Arizona Corporate Income Tax

Arizona does not impose a franchise tax on LLCs. However, you may need to register for industry-specific taxes. You also need to hire a statutory agent who will accept legal documents and correspond with government officials on your behalf.

Whether you’re forming an LLC in Arizona or another state, it is important to understand how the entity will be taxed. This will impact your ability to make financial decisions and preserve the limited liability protection an LLC offers its members. LLCs must also meet ongoing requirements, such as filing an annual report and obtaining a federal tax ID number (EIN).

Arizona Corporates are Taxed like Sole Proprietorships and Partnerships in Arizona

In Arizona, LLCs are taxed like sole proprietorships and partnerships. By default, the state taxes LLC members on their share of business profits. This is called pass-through taxation. Members must also pay self-employment tax, which covers Social Security and Medicare.

Some states impose a separate fee, known as a franchise tax, on LLCs for the privilege of doing business there. Arizona does not have a franchise tax.

However, if you have employees, you must pay employer taxes. These include federal and state unemployment insurance, social security, and Medicare. You must also pay sales tax on any products or services you sell. You may also be required to register for industry-specific taxes, such as the transaction privilege tax (TPT) on tobacco, alcohol and bingo.

Some LLCs choose to elect corporate tax status by filing IRS Form 8832. This allows them to take advantage of corporation tax deductions, but it is important to consult with a small business attorney before making this decision.

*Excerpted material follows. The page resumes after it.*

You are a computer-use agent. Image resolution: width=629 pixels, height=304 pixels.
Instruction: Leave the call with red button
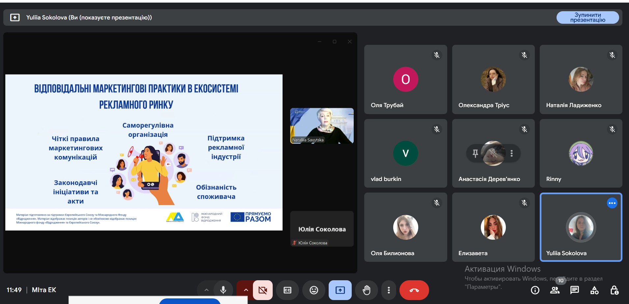tap(414, 290)
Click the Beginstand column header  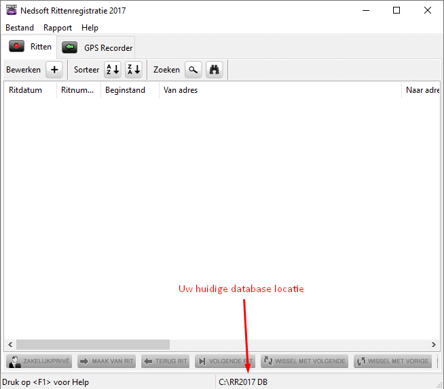point(129,90)
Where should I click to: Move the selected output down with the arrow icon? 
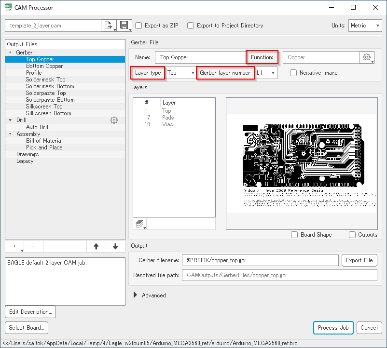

Arizona LLCs and Arizona TPT
Arizona Corporate Income Tax 1

Arizona LLCs and Arizona TPT

Every LLC must have a physical address in Arizona and a statutory agent (an individual or company responsible for accepting correspondence on behalf of the LLC). The statutory agent can be you, another manager in your business, or a paid registered agent service.

The federal government assigns each LLC a nine-digit Employer Identification Number, or EIN. This number is required for opening bank accounts and filing taxes, and it is also used to identify the LLC online.

Arizona requires LLCs that sell goods or services to pay transaction privilege tax levied on the sales of certain items and business activities. These include retail sales, food service, hotels and motels, and construction contracting.